**Problem description**
Reproduce the listing verbatim, starting with the line that contains "At what coordinates" and going on through the line that contains "click(415, 76)", and leave the pictures out of your answer.

-*-*-

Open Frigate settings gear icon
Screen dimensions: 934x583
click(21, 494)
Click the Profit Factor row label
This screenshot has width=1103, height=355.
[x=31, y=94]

-*-*-

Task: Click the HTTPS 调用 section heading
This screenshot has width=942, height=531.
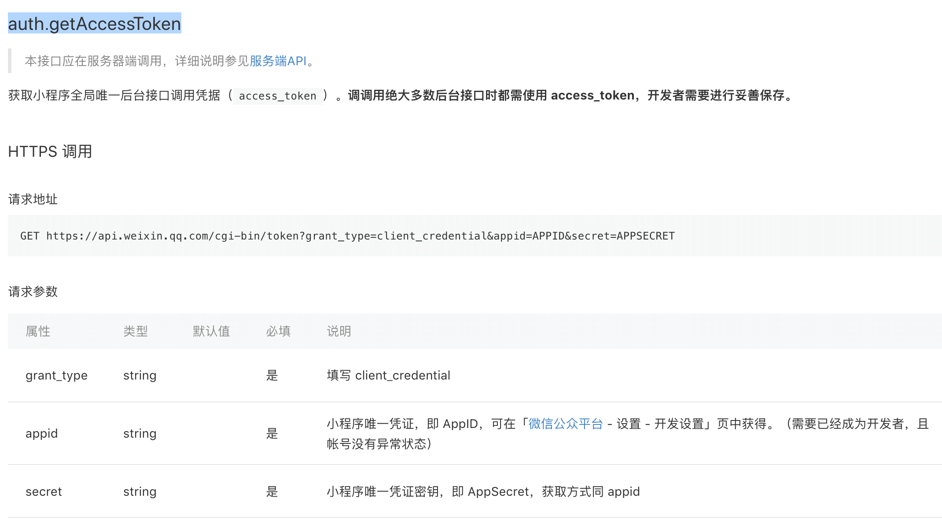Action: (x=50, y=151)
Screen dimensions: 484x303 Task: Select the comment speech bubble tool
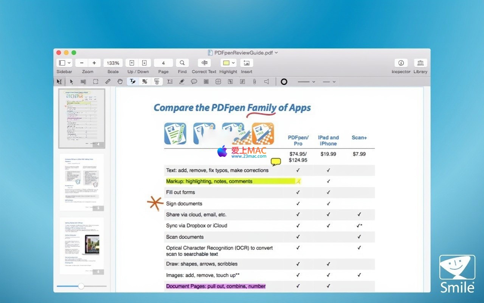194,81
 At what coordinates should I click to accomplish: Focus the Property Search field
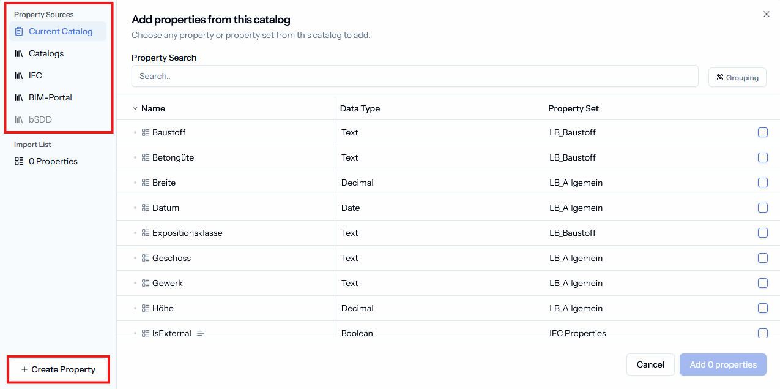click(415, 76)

-*-*-

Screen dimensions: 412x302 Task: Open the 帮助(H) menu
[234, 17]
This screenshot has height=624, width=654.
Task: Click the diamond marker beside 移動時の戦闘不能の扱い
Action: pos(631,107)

-*-*-

**Completed task**
 At what coordinates should I click to accomplish: Focus the Property Search field
click(415, 76)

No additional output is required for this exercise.